OH NOS!!!!111!11!1!!!1!


Yes kids, apparrently, Lou-sana and Texas are both about to just disappear beneath the waves. Somehow, President Bush is to be blamed in this.



Patrick Armstrong said...

SAWB must be a screamer.

Three things on this one:

1. Good article. Every time I visit Louisiana it looks like the whole place had done sprung a leak. When my brother and I drove from New Orleans to Baton Rouge we were driving over water most of the time. You can also go to Google Maps to see sattelite imagery of southern Louisiana.

2. I read the article twice, and I saw no mention of President Bush at all, or even the usual 'ecological damage' taglines usually attributed.
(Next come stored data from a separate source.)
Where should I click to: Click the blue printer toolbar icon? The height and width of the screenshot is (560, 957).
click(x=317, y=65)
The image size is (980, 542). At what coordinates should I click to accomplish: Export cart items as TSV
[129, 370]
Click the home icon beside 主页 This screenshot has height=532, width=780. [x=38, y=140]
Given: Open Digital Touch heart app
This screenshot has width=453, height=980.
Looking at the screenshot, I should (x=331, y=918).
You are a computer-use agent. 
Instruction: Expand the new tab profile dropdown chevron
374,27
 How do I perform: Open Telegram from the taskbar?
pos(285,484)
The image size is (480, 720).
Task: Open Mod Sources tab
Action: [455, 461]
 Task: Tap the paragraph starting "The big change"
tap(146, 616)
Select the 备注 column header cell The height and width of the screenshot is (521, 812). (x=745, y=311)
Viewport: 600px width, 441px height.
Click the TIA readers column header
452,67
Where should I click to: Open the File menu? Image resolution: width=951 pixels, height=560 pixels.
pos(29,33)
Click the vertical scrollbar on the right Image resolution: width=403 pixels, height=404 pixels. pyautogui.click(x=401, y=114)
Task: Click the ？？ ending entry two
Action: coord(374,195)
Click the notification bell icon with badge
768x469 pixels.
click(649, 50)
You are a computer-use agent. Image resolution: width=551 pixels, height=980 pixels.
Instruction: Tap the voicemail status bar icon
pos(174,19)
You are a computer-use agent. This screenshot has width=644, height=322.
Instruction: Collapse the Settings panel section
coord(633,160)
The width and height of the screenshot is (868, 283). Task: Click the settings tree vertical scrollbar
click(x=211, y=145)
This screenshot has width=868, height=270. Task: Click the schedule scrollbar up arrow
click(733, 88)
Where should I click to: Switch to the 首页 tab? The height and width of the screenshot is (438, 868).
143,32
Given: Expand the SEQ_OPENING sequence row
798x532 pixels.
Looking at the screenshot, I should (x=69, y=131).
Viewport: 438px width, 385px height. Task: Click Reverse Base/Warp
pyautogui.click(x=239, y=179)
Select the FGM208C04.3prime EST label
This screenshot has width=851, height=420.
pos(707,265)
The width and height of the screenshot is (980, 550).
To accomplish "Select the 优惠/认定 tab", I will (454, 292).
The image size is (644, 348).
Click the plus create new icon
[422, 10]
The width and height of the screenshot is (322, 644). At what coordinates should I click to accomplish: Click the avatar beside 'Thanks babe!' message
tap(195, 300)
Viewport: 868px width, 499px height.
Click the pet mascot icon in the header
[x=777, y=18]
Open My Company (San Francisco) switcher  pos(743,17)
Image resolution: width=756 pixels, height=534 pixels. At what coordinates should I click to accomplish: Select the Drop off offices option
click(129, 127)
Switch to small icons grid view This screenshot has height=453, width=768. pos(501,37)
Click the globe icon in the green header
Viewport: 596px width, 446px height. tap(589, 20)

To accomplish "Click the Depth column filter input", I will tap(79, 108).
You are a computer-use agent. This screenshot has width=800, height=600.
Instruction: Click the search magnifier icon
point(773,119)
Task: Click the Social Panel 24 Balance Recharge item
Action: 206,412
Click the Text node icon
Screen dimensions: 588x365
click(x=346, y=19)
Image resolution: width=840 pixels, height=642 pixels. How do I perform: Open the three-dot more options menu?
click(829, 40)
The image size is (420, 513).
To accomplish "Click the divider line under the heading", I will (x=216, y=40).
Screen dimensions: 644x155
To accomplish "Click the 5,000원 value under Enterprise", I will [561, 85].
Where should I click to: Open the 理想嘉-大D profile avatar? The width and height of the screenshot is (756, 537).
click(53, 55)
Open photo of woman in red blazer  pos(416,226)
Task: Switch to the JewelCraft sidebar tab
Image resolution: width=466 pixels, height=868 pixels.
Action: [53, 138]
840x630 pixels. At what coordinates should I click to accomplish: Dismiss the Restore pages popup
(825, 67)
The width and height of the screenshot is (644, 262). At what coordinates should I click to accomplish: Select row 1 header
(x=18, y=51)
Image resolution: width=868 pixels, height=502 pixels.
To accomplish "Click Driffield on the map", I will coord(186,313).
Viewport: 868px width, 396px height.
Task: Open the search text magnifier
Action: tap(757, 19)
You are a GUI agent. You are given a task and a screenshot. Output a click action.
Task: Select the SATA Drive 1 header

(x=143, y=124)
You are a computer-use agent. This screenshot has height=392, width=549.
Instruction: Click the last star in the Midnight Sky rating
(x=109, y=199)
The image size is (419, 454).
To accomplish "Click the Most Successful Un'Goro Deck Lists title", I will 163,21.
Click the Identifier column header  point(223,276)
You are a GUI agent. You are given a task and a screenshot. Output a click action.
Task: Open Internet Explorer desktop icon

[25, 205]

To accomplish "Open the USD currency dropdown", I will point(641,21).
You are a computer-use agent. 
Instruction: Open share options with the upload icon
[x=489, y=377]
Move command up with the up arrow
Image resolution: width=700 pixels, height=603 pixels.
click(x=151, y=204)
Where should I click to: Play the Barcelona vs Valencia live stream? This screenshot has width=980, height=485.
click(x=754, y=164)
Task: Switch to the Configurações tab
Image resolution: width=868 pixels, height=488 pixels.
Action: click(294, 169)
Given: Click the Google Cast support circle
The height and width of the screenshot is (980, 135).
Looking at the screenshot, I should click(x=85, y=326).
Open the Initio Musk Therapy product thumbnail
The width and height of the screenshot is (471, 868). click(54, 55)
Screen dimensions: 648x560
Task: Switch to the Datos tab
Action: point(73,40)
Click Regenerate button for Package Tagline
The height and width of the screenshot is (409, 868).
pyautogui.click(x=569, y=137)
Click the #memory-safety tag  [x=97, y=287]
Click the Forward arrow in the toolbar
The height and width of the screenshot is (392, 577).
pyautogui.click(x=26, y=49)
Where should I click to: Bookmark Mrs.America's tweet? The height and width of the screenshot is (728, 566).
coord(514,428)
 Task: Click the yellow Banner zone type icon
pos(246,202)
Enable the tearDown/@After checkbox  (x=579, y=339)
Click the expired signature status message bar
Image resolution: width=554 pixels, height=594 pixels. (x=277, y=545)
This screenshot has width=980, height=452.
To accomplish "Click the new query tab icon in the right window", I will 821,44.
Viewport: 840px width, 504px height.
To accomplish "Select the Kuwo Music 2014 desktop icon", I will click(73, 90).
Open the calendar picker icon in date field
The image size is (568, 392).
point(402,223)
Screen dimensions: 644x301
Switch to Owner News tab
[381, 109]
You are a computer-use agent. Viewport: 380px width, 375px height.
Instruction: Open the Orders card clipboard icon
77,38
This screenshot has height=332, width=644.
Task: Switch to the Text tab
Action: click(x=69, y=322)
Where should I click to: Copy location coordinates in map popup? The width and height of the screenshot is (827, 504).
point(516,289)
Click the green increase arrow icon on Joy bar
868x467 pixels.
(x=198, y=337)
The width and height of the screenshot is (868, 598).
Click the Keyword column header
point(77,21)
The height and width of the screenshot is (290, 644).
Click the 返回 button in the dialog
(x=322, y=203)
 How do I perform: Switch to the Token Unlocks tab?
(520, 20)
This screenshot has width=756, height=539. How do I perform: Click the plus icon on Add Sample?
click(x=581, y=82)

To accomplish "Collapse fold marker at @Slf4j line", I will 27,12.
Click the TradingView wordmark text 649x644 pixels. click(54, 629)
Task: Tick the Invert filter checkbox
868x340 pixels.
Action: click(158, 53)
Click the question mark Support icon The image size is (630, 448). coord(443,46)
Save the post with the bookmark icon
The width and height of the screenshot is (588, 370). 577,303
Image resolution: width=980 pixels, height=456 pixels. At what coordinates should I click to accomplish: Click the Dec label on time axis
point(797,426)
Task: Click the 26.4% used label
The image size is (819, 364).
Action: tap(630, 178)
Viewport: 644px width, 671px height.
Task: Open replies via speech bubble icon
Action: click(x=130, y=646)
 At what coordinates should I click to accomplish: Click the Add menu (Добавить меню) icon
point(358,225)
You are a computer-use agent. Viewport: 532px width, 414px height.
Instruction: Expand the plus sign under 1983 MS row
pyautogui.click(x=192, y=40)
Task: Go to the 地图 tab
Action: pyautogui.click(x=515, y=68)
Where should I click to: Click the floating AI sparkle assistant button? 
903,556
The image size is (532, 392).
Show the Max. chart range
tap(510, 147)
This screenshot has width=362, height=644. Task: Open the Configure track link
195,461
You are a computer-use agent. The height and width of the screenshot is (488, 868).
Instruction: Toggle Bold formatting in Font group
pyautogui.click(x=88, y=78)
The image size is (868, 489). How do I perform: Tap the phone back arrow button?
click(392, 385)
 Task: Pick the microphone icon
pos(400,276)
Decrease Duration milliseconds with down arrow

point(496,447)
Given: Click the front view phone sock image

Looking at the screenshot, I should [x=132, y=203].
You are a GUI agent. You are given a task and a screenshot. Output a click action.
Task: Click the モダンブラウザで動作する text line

What I did see blamed were a myriad of geological forces that are fascinating to think about. But I've been looking at a computer screen for three hours now, and I may have missed it. I wouldn't put it past Ol' Dubya, though, to sink the part of the USA that speaks French the most fluently! ;D

3. I live three blocks from the beach, and I lived on or visited frequently this same beach since 1983. I swear the water didn't used to come up as high as it does now. If St Simons & New Orleans were to fall 5 more feet down, well, let's just say I'll be crashing at your place, SAWB. Maybe for a while.

S.A.W.B. said...

I didn't mean to imply that GWB was mentioned in the article. Rather, I meant to imply that when and if LA and TX do fall into the ocean, GWB will get the blame, if not before. Personally, i'm expecting the protest tomorrow. Remember, no matter what the science says, blame him.

With regards to the beach being shorter these days, that probably has more to do with beachfront development along most of the US coastline, than it does with the Mississippi draining all the water into the gulf.

Gable said...

Ah...the old preemptive "picking on W again" defence. Comments like that are a good setup for the "liberal media picking on Bush" defence as real issues crop up.

Patrick Armstrong said...

If Louisiana and Texas fall into the ocean, I think we'll have waay bigger things to worry about than Ol' Dubya.

And the rate of five feet per century: while that may be green flag racing in geological terms, what it means in the long term is that a bunch of land that is already bayou will become...deeper bayou.

I can tell you, we ain't going to dredge the Gulf of Mexico to relieve the weight, (we're having enough trouble with the Brunswick river: survey top right). I guess we're just going to have to deal with it as it comes.